Roger had many hidden talents and hobbies that most people probably weren’t even aware of. He loved books and collected anything and everything non-fiction. Everything from alternative medicines and alternative energy. Books on every kind of mammal, fish, plant and spiritual facet he could possibly buy. Roger knew more about biology, botany and chemistry than most. He had a passion for books.
He also was born with artistic skills, which many never saw, both in drawing and writing. He even wrote a children’s book that he never had published, but received awards in writing competitions. He dabbled in having fishponds, and even owned a teak tree forest in Thailand. The other special gift he possessed was math skills and knowledge of numbers. Even though Roger was never highly educated in school mathematics, he possessed the amazing ability to crunch numbers and solve math problems in his head! The running joke in the family was Roger should have been a rocket scientist, but that was never his calling!
Roger was a man born with unrelenting passion and thirst for knowledge. He was so full of energy and calculated risk. If life had chosen for Roger to be a musician, he would have been a drummer leading the band. His older sister Laverne’s favorite quote about her baby brother was, “Roger marched to his own beat.”
In his twilight years he mellowed with age and developed more patience and wisdom. He loved his sons and what they achieved, but more than anything he loved his grandchildren. He relished in the legacy he helped to create, the one thing that would continue his love and dreams, his children, and his beloved grandchildren!

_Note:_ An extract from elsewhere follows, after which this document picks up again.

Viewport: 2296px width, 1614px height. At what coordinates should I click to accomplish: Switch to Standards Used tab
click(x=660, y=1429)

Roger’s lessons in life to others were to not take s$%t from anyone! Don’t take life so seriously, and life’s short, enjoy it!
Yet his most important lesson was ... live your life, it’s your life and your journey, you don’t need to travel the beaten path.

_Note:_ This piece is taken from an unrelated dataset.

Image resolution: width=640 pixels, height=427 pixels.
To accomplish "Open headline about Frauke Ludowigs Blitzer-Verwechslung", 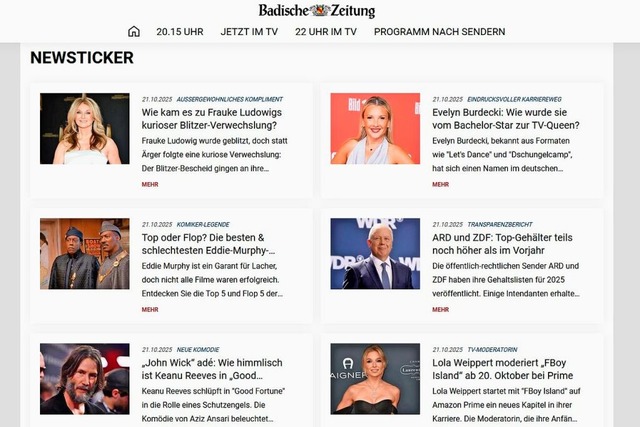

Roger is preceded in death by his parents Herbert Wagner and Aldia Wagner, and older brother Ronald Wagner. He leaves behind his beloved sister Laverne Forschen and family; eldest son Robert Wagner and wife Tami Wagner and grandchild Ethan Wagner; son Jeremiah Wagner and wife Amy Wagner; and grandchildren Hunter, Summer, Aiden Wagner, along with his youngest son Mathew Wagner.
Roger’s family and friends are honored to have had him in their lives, and we expect him to greet us on the other side. Second star to the right Roger, straight on till dawn!
Love always, your family and friends.